Dark matter indirect detection signals and the nature of neutrinos in the supersymmetric $U(1)_{B-L}$ extension of the standard model

TL;DR

This paper explores how dark matter signals and cosmic microwave background data can reveal whether neutrinos are Majorana or Dirac particles within a supersymmetric $U(1)_{B-L}$ extension of the standard model.

Contribution

It introduces a model with two dark matter candidates and demonstrates how indirect detection signals can distinguish neutrino types and provide insights into the model's nature.

Findings

Majorana neutrinos produce distinctive neutrino and gamma-ray spectral features.

Dirac neutrinos contribute detectably to the effective number of neutrinos, $N_{eff}$.
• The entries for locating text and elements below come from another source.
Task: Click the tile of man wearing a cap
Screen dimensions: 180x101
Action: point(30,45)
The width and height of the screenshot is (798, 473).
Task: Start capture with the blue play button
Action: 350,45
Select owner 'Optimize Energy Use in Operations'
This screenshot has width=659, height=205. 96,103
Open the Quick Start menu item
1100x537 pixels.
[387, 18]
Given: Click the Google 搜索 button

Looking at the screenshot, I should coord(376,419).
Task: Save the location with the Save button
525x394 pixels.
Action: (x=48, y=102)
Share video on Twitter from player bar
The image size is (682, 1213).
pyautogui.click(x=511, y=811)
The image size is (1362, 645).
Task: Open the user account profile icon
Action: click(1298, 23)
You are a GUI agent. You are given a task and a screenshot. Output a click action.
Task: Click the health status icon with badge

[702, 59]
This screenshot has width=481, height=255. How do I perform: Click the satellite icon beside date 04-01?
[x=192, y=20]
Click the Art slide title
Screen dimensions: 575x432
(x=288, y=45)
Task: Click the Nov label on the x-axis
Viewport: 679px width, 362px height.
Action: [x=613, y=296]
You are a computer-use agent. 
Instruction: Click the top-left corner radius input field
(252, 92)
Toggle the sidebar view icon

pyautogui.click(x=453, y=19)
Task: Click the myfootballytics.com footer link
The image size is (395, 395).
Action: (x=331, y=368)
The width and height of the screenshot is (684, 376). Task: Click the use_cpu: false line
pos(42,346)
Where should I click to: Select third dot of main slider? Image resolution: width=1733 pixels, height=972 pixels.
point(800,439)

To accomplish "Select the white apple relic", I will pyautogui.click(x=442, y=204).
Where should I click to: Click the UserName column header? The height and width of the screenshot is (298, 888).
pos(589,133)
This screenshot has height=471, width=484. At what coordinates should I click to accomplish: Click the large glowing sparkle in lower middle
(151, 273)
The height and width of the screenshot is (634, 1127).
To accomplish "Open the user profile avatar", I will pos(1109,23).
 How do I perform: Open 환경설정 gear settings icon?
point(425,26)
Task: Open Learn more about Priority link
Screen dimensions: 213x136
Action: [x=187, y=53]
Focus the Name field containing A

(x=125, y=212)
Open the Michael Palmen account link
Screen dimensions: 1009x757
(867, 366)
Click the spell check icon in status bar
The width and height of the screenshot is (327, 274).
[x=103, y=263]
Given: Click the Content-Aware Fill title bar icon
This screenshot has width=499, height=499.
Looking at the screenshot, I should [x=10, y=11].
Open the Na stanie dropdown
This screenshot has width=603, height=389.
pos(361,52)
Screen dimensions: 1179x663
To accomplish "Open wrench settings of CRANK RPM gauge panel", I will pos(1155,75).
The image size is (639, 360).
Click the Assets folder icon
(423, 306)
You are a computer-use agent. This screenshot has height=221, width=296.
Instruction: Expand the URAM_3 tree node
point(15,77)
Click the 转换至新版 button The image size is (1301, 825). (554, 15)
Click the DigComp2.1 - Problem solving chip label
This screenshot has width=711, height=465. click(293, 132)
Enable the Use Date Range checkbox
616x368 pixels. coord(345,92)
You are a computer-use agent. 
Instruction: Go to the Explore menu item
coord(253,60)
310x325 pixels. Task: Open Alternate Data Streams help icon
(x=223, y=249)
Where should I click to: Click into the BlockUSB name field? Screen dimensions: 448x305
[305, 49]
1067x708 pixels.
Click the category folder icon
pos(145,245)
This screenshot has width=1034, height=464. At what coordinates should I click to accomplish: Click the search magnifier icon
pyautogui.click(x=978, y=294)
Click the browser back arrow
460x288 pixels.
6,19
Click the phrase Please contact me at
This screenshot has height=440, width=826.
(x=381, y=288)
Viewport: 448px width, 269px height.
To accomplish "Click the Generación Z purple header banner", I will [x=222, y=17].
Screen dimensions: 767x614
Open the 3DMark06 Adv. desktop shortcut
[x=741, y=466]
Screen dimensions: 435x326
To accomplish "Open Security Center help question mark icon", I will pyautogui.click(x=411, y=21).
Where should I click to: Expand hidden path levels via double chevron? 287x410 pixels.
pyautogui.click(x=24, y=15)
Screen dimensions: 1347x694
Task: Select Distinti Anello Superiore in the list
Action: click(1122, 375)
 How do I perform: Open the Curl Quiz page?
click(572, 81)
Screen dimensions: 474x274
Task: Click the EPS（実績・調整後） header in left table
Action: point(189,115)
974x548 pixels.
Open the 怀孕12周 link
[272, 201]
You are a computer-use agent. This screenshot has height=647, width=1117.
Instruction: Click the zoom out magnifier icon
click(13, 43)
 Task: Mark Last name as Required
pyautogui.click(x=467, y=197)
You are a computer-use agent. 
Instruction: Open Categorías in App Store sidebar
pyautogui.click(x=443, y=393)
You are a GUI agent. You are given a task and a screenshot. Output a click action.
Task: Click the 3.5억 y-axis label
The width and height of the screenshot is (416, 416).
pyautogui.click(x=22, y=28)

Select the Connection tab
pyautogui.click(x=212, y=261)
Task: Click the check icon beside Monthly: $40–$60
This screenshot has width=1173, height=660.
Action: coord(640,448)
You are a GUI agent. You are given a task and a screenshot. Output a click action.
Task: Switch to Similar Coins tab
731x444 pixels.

Dark matter signals can help determine the neutrino nature in the $B-L$ extended model.

Abstract

In this paper, we study the prospects for determining the nature of neutrinos in the context of a supersymmetric $B-L$ extension of the standard model by using dark matter indirect detection signals and bounds on $N_{\text{eff}}$ from the cosmic microwave background data. The model contains two new dark matter candidates whose dominant annihilation channels produce more neutrinos than neutralino dark matter in the minimal supersymmetric standard model. The photon and neutrino counts may then be used to discriminate between the two models. If the dark matter comes from the B-L sector, its indirect signals and impact on the cosmic microwave background can shed light on the nature of the neutrinos. When the light neutrinos are of Majorana type, the indirect neutrino signal from the Sun and the galactic center may show a prompt neutrino box-feature, as well as an earlier cut-off in both neutrino and gamma ray energy spectra. When the light neutrinos are of Dirac type, their contribution to the effective number of neutrinos $N_{\text{eff}}$ is at a detectable level.